Sin City is a place where a man's darkest dreams come true. The town's most prominent residents might be shadows and pain, but in its midnight corners, bullets and beatings don't really slow anybody down, most everyone gets a second (if not third) chance, and a kind of pragmatic nobility occasionally swims to the oil-slicked surface. A two-time loser ex-con can stop a madman, and a psycho with a new face can fight for the woman he'll never really have. Amazonian supermodel prostitutes and strippers claim the territory of Sin City's Old Town and enforce their code ' touch, but don't trouble ' with swords and stilettos. An old man dies so a young girl might live. It works, this underworld, on its own terms and its own timetable.

The same can be said of the movie that goes by the same name, a modern classic sprung from the imaginations of a most unholy trinity: comic book icon and eponymous graphic novel series creator Frank Miller, indie-legend-gone-Spy-Kids Robert Rodriguez and that whinging, wonderful wild child Quentin Tarantino. Clocking in at a just-a-tad-too-long two hours, Sin City weaves together three of Miller's sickest stories (Sin City, The Big Fat Kill and That Yellow Bastard) to create a seamless tale of a frenetic, fraying world. Hard-bitten cop Hartigan (Bruce Willis) is a day away from retirement and a chest pain away from Paradise, when he decides to save a helpless girl named Nancy from a privileged pedophile (Nick Stahl). Marv (Mickey Rourke) is a tank of a man hellbent on avenging the death of a kind woman named Goldie (Jaime King); he only knew her for one night, but let's just say he knew her well, and he's willing to go as far as he has to in her name. Out-of-his-mind Dwight (Clive Owen) is crazy like a fox; when his confrontation with a bad cop (Benicio Del Toro) goes south and threatens to drag the girls of Old Town (Rosario Dawson, Jessica Alba, Alexis Bledel) into open warfare with both the police force and the mob, he thinks fast on his feet.

Experienced storyteller Miller (who cowrote the script with Rodriguez) keeps his hands on the wheel, steering these seemingly disparate stories in the same direction and creating a simple, sophisticated narrative that appears to be perfectly linear ' until, just like that, it brilliantly wraps back around on itself and creates yet another layer of perfection. The stars are as singular as the structure. Who would think to turn to a comic book movie to find such true ensemble solidarity? But there is nary a misstep, from Mickey Rourke's brutish, downright actorly turn as the menacing Marv to Bruce Willis' sardonic, David-Addison-on-a-dark-day Hartigan. Throw in a scene stolen by a reptilian Rutger Hauer, an over-the-top turn by Brittany Murphy, a typically atypical Benicio Del Toro performance, and Clive Owen's dangerous desirability, and what you've got is noir nirvana.

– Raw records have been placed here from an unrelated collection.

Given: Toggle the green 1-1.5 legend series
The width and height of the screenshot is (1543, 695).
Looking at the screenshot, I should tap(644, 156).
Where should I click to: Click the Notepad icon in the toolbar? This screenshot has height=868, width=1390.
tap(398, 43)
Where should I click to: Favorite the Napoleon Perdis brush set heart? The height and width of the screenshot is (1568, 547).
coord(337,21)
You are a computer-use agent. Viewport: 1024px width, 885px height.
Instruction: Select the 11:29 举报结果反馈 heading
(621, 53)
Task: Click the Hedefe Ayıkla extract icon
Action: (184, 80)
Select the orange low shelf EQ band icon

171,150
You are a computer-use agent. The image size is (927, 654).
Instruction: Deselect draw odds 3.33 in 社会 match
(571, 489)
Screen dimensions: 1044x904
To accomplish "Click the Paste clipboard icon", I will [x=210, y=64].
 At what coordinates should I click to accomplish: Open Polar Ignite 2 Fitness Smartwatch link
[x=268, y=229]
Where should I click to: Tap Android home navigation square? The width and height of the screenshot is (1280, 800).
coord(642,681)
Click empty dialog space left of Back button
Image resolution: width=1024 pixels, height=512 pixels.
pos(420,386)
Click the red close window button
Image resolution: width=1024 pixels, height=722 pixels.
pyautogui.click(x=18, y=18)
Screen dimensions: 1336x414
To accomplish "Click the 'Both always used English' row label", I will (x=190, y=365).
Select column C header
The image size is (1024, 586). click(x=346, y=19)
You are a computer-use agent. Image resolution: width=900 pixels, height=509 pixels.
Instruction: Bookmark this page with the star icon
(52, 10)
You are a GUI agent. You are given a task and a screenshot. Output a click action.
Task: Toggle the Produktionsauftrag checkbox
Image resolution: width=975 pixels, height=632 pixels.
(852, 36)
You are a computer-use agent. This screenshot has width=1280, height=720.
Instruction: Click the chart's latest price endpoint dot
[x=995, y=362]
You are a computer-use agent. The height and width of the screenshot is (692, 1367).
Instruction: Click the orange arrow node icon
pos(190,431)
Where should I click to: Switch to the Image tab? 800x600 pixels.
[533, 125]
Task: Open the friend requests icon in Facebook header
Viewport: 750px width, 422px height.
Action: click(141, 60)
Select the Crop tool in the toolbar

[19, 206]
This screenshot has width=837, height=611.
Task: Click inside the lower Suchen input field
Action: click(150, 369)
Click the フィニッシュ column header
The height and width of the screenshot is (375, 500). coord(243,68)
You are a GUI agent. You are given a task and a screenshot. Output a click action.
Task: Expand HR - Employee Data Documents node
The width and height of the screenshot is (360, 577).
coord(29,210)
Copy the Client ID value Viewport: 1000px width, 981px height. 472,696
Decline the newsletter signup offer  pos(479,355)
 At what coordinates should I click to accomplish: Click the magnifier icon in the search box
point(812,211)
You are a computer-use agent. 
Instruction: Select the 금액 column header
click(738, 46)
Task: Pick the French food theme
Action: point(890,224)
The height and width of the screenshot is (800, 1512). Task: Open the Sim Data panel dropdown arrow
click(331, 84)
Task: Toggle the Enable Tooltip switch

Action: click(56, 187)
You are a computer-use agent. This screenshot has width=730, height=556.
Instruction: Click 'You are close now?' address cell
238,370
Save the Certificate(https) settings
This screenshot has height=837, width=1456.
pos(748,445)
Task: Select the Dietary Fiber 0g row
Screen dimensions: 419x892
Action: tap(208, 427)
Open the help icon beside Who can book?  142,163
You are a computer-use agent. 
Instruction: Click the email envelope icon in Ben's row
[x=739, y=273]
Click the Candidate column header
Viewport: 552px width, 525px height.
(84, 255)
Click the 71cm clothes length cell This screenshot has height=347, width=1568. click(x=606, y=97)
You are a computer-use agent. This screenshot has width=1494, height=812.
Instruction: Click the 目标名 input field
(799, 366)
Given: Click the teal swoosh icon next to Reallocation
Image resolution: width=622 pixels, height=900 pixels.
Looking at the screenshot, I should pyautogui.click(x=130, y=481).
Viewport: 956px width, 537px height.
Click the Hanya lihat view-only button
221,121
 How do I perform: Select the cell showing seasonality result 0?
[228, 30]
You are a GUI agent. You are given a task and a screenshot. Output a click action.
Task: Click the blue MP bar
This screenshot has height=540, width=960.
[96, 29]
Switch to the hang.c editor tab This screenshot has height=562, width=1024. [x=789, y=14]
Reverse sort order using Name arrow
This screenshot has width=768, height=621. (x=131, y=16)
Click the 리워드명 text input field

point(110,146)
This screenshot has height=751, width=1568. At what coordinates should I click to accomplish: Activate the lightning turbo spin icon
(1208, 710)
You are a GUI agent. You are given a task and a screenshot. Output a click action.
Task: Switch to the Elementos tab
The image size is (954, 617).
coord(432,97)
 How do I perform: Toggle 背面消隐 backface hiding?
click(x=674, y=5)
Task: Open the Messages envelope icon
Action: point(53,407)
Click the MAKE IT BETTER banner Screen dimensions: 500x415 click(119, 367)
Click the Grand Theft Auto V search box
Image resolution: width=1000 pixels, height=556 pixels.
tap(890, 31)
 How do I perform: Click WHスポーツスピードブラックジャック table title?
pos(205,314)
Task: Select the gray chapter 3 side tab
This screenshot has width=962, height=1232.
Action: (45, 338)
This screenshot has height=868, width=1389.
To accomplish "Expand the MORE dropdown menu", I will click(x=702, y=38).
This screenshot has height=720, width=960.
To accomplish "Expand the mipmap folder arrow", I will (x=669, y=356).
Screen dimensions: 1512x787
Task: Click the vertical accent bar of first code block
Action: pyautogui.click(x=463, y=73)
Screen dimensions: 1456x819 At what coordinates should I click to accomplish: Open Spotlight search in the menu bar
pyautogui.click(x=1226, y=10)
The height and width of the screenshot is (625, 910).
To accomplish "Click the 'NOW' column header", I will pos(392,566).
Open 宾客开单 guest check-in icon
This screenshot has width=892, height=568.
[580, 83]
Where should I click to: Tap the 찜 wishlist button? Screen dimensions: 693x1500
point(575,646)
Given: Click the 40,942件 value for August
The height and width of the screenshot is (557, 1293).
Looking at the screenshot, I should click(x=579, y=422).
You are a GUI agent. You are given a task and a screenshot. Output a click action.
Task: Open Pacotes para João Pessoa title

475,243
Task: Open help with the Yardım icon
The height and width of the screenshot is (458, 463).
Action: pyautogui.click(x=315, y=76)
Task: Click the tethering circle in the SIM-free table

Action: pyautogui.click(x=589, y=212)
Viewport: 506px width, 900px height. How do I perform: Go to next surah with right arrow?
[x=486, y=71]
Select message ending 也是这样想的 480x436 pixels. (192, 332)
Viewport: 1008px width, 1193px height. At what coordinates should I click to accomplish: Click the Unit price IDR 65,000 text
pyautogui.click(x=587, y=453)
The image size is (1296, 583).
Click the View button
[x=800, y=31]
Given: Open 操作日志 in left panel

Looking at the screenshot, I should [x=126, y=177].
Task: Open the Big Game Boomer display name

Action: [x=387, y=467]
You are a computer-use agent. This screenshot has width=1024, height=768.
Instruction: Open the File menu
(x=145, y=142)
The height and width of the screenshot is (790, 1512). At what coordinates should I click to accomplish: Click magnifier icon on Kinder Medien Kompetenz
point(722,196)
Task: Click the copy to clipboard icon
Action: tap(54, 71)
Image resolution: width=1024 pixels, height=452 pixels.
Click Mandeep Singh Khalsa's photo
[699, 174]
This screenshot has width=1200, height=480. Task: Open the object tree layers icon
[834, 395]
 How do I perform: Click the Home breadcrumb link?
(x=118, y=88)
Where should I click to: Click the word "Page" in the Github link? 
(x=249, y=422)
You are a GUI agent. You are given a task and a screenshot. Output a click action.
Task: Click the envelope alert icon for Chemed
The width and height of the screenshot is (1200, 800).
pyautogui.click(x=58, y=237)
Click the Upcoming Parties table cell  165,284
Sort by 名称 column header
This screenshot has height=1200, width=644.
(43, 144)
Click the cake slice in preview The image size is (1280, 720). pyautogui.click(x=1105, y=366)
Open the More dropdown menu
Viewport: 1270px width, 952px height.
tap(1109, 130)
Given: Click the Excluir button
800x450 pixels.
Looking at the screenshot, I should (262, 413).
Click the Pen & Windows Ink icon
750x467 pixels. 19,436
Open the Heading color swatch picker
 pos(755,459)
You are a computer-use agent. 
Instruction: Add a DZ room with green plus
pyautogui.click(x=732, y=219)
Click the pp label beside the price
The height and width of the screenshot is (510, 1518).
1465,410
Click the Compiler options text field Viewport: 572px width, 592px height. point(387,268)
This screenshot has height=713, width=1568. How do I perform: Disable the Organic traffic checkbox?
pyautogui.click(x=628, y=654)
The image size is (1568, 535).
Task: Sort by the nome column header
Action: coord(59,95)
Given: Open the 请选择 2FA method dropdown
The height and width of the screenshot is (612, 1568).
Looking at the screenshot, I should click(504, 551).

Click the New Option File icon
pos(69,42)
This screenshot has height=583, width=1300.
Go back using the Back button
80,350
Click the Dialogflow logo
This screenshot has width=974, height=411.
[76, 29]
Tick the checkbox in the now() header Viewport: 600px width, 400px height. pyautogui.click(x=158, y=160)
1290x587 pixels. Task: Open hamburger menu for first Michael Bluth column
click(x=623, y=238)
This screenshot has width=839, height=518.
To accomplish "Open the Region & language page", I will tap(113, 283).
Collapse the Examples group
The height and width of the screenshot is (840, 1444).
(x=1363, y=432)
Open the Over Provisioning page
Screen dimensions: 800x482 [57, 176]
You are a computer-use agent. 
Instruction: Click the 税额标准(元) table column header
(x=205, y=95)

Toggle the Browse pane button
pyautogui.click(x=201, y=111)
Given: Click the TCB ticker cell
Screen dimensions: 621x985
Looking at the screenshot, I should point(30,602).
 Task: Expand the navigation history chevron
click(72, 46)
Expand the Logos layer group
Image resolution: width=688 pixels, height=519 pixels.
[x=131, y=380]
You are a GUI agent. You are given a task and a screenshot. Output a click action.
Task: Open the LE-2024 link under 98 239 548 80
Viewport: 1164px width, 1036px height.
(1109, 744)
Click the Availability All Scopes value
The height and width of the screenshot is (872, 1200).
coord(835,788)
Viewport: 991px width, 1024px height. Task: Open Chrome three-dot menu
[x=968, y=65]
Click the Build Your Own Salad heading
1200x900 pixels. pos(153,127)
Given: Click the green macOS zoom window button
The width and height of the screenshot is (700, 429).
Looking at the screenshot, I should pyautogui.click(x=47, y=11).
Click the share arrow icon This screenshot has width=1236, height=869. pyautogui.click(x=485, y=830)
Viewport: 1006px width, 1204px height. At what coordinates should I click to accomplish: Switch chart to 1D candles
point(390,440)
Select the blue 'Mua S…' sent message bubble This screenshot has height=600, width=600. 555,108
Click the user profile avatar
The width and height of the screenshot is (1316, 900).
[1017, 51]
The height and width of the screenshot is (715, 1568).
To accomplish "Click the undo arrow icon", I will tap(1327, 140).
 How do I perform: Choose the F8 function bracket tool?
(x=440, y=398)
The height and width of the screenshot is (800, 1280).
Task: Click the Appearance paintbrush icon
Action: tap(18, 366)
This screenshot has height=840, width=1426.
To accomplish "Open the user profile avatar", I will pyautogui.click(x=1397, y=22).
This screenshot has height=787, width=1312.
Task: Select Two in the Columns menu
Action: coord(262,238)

Which is not to say that the film skimps on the hyperreality of its comic-book, pulp-fiction roots. Maximum masculinity drips off these men as they burst through doors, take bullets and down booze. The women of Old Town are vicious, vulnerable vixens as ready to exact a pound of flesh as they are to flash one. Beauty and squalor live side by side. And underneath it all, there's an absurdity, a nihilism, a twisted sense of humor not for the faint of heart that's too dark to have originated anywhere other than in those colorful, compressed grids.

Sin City is comic book chic, more structurally and visually stunning than anything since The Matrix, more hopped-up than anything since the first Kill Bill. There has never been a film created quite like this one, with its amazing marriage of discipline and daring. On one level, Sin City is a great noir throwback, its brave black-and-white photography illuminating the script's thousand shades of gray. The things that really matter, however, even if only for a moment, come in color: a woman's lips, her scarlet dress, blood, fire, a flash of the eyes. Absolute, undying depravity has its hue, a radioactive, sickly yellow. Feigned innocence is as blue as a cornflower field in late spring. So maybe this is post-noir, darker and scarier and more colorful, both literally and figuratively. It's not like anything else, that's for sure.

Rodriguez, who shot and cut the film, visually captures the funhouse carnality of Miller's graphic novels. Forget just filming a successful big-screen version of a popular comic book. Somewhere in his mixture of live-action shots and green-screen sets, he has found the perfect way to film a movie: the cutting rain, the angular shadows, the frames so full of faces and foment and fluidity. In the end, Sin is an absolute virtue: seductive, deadly, terrifyingly original ' and more fun than a movie-goer is supposed to have.